Spectrogram

Overview
A tool that displays sound components in three dimensions: "Time (horizontal axis)," "Frequency (vertical axis)," and "Strength (color)". While a spectrum analyzer displays the "frequency distribution at the current moment," a spectrogram visualizes the ever-changing "audio signature (voiceprint)". It is ideal for observing the "transitions" of sound, such as voice intonation analysis, time-based changes in instrument overtones, bird call analysis, and discovering intermittent noise.
Operation
Starting and Stopping Measurements
- Start / Stop Button: Toggles the measurement on and off.
- When started, new data appears from the right edge of the graph, and old data flows to the left (waterfall display).
Understanding the Graph
- Horizontal Axis (Time): Represents the passage of time. The current time is at the right edge, and going left represents past sounds.
- Vertical Axis (Frequency): Represents frequency (pitch). Higher up means higher frequency.
- Color: Represents the "strength" of the sound at that moment and frequency.
- Bright colors (yellow, red, etc.): Strong sounds
- Dark colors (blue, purple, black, etc.): Weak sounds or silence
Understanding the Distribution Map (Color Bar) on the Right
This vertical bar on the right side of the graph is a "correspondence table between color and volume (dB)" and also acts as a controller to adjust the brightness of the display.

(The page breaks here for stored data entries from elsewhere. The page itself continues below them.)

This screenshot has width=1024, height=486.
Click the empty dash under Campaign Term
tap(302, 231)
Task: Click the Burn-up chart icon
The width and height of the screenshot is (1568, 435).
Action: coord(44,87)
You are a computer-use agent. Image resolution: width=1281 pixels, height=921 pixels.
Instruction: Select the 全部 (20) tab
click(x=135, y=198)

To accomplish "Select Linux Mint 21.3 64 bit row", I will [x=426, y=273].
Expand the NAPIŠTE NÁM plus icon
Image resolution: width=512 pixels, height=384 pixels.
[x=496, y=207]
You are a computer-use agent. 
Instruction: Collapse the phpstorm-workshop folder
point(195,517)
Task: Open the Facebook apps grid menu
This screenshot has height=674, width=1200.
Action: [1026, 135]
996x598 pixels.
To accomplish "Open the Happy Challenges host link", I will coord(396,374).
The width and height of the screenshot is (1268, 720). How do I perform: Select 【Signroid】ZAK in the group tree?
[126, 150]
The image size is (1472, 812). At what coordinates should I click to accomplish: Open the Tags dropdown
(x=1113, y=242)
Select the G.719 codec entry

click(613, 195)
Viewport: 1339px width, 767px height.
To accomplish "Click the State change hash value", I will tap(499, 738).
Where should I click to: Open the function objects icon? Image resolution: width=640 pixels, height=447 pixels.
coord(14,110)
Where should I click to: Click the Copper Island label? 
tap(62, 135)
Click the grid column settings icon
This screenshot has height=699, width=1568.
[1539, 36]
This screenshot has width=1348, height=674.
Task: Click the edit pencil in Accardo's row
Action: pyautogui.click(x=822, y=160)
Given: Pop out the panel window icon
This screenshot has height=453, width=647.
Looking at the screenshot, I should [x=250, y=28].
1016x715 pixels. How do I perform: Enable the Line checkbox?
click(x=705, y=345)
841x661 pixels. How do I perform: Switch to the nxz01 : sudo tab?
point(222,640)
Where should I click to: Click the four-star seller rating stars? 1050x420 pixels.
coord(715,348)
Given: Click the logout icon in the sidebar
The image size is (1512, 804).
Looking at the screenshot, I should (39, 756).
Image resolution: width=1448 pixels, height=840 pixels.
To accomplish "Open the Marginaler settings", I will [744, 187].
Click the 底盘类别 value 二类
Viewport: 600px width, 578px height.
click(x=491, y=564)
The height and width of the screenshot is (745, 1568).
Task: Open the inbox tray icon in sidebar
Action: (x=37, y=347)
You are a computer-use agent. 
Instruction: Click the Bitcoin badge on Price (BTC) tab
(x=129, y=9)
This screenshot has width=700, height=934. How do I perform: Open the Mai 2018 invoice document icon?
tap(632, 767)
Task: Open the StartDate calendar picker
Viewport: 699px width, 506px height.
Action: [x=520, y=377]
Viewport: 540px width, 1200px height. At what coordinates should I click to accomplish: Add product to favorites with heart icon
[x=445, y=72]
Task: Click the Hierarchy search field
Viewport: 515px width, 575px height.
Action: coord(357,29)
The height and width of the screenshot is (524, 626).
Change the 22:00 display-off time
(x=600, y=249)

- Meaning of Colors: The top of the bar shows colors corresponding to strong sounds (near 0dB), and the bottom shows colors for weak sounds (near -120dB). Use it as a legend to understand "this color on the graph is roughly this volume."
- Adjusting the Display Range (Contrast Adjustment):
- Drag the white handles (triangle marks): You can adjust the range of colors displayed.
- Changing the Overall Brightness: Drag the entire bar up or down, or scroll with the mouse wheel.
- Changing the Contrast (Sharpness): Widen or narrow the width between the handles. Narrowing the width causes colors to change rapidly with small volume differences, making subtle changes easier to see.
Settings
Settings (Basic Settings)
-
Channel
- Left / Right / Average: Select the audio channel to analyze.
-
FFT Size (Frequency Resolution)
- Configures the granularity of the analysis.
- 4096 / 8192 etc.: Finer frequency resolution, but time-domain response becomes slightly blurred.
- 512 / 1024 etc.: Sharper time response (for rhythms, etc.), but frequency resolution becomes coarse.
2048is generally recommended for a good balance.- Note: When a faster "Speed" is selected, the maximum available FFT size is automatically limited to maintain real-time performance.
-
Window (Window Function)
hann(standard) orblackmanare suitable for noise analysis.
-
Scale
- Switches the display scale of the vertical axis (frequency).
- Linear: Equal spacing. Suitable for observing high-frequency details.
- Log: Logarithmic spacing. Expands the lower frequency range, matching human hearing characteristics. Suitable for musical pitch or low-frequency noise analysis.
-
Colormap
- Changes the color scheme of the graph.
- viridis / plasma / inferno / magma / cividis: Scientifically common color schemes where changes in brightness are uniform and easy to see.
- turbo: A colorful rainbow-like scheme suitable for distinguishing fine level differences.
-
Speed (Flow Rate)
- Adjusts the speed at which the graph scrolls.
- Fast (Realtime): Flows in real-time. Suitable for viewing short-term changes.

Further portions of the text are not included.